Cross-sectional Data:
- Definition: Data collected at one point in time across multiple units.
- Example: Statistics from multiple Auburn basketball players during a single game, where each player's performance metrics are captured.
- Applications: Sports statistics, financial analyses, operational inventories, and single-time-point marketing surveys.
Time-series Data:
- Definition: Data collected on a single unit across multiple time points, allowing for trends and patterns to be observed over time.
- Example: Performance data of a single basketball player over 20 games, tracking metrics such as points and assists.
- Key Concepts:
  - Trend: Long-term movement or pattern in the data, indicating overall direction.
  - Seasonality: Regular, repeated patterns observed within specific periods (e.g., quarterly sales spikes).

Comparison between Time-series and Cross-sectional Data

Time-Series Characteristics:

Observations depend on previous ones (sequential dependence), making it suitable for forecasting and analyzing trends over time.

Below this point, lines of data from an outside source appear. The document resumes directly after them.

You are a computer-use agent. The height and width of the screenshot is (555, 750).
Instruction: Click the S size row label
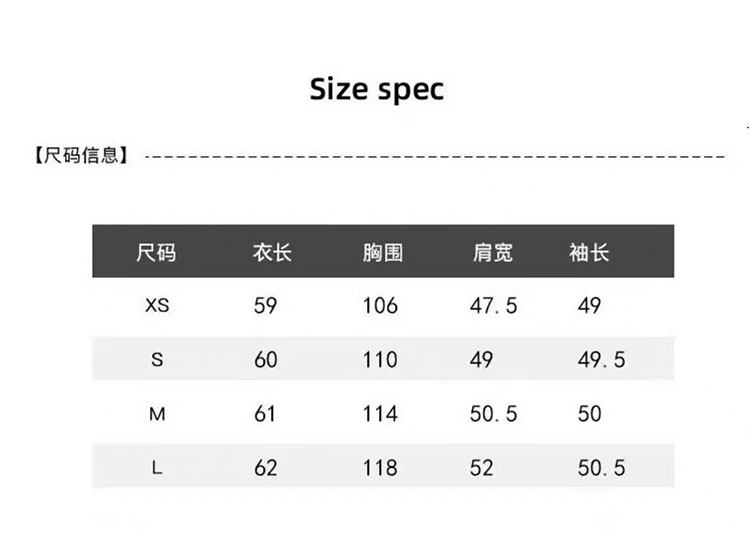point(157,360)
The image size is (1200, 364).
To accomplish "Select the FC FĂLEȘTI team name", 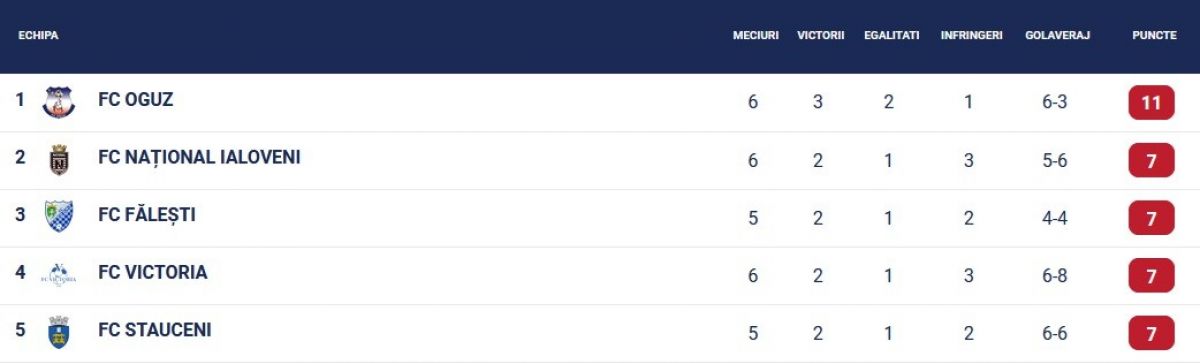I will pyautogui.click(x=147, y=215).
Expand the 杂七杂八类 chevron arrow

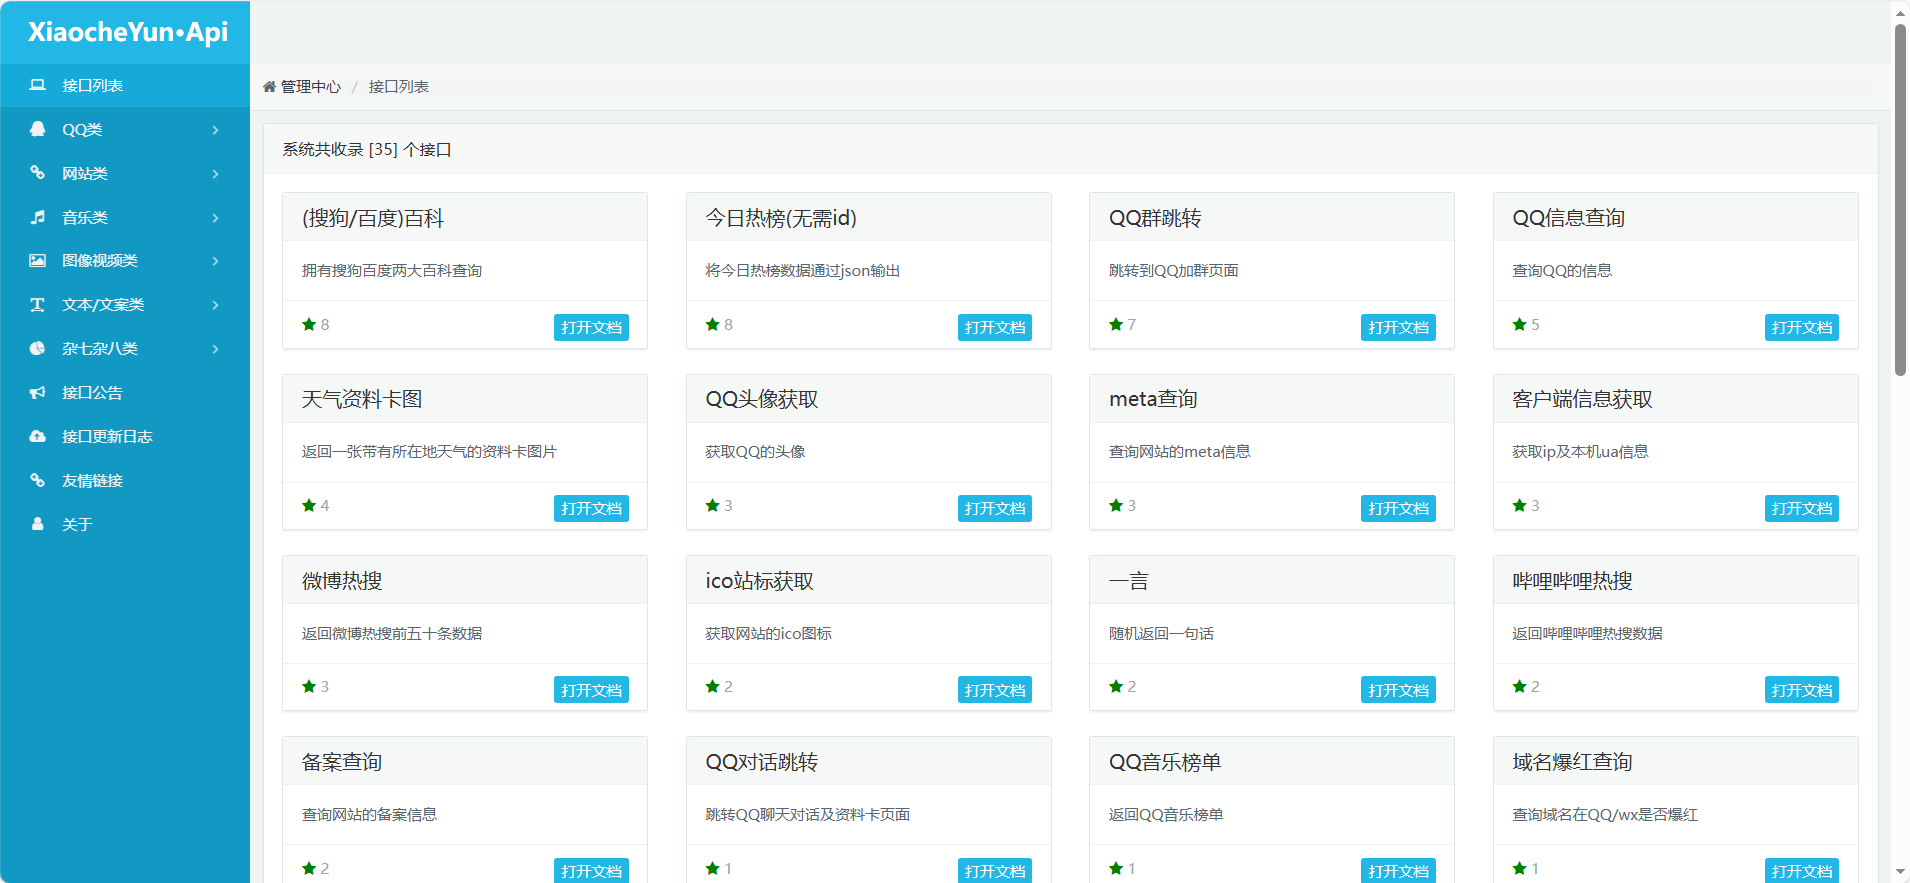[215, 349]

Cross-sectional Characteristics:

Observations are considered independent. Each observation is treated as separate, allowing for various statistical analyses without concern for temporal effects.

Independent vs. Correlated Variables

Independent Variables:

No relationship exists between them; changes in one variable do not affect the other. An example could be height and jersey number in basketball.

Correlated Variables:

Variables that move together. For instance, there is often a correlation between minutes played and points scored, as more playing time typically allows for more opportunities to score.

Panel Data

Definition: Data that encompasses multiple units measured across multiple time points, effectively combining both cross-sectional and time series structures. This type allows for a richer analysis of dynamics within a dataset.
Example: Tracking all Auburn players over multiple games provides insights into both individual performance trends and overarching team dynamics, revealing how a player adapts over seasonally changing strategies.

Transforming Data Between Structures

From Panel to Cross-sectional: Calculate averages over time for each unit to produce a consolidated snapshot of performance.
From Panel to Time-series: Focus on a specific unit or team’s performance across time, preserving the temporal aspect for trend analysis.
Limitations: Not all panel data can be seamlessly transformed back into cross-sectional or time-series formats due to differences in underlying structures.

Understanding Distribution

Distribution:

Refers to how data is spread across different values, which illustrates the frequency of occurrences and highlights typical versus unusual values within the dataset, reflecting variability and potential outliers.

Key Statistics:

Center: Includes mean (average), median (the middle value), and mode (most frequent value) to describe the central tendency of the data distribution.
Spread: Measures range (difference between the maximum and minimum values) and variance (degree of spread around the mean), which can be represented by standard deviation.

Normal Distribution

Characteristics:

Recognized by its bell-shaped curve that is symmetrical around the mean. This distribution is vital for many statistical tests and analyses.
68-95-99.7 Rule:
- 68% of data falls within 1 standard deviation of the mean.
- 95% falls within 2 standard deviations.
- 99.7% falls within 3 standard deviations, providing insight into the probability and spread of data.

Shapes of Distribution

Symmetrical Distribution:

Both sides mirror each other, indicating balanced data.

Skewed Distributions:

Right skew: A long tail on the right side, which can often be found in datasets such as scores in basketball.
Left skew: A long tail on the left side, common in data like age at retirement.
Bimodal Distribution: Contains two peaks, suggesting the presence of distinct subgroups within the data that may represent different behaviors or characteristics.

Log-Normal Distribution

Definition: Right-skewed distribution; when log-transformed, it results in a normal distribution. It is commonly utilized in economic data, particularly in income distribution analysis.
Utility: This transformation stabilizes variance and enhances analytical efficiency, leading to more robust statistical conclusions.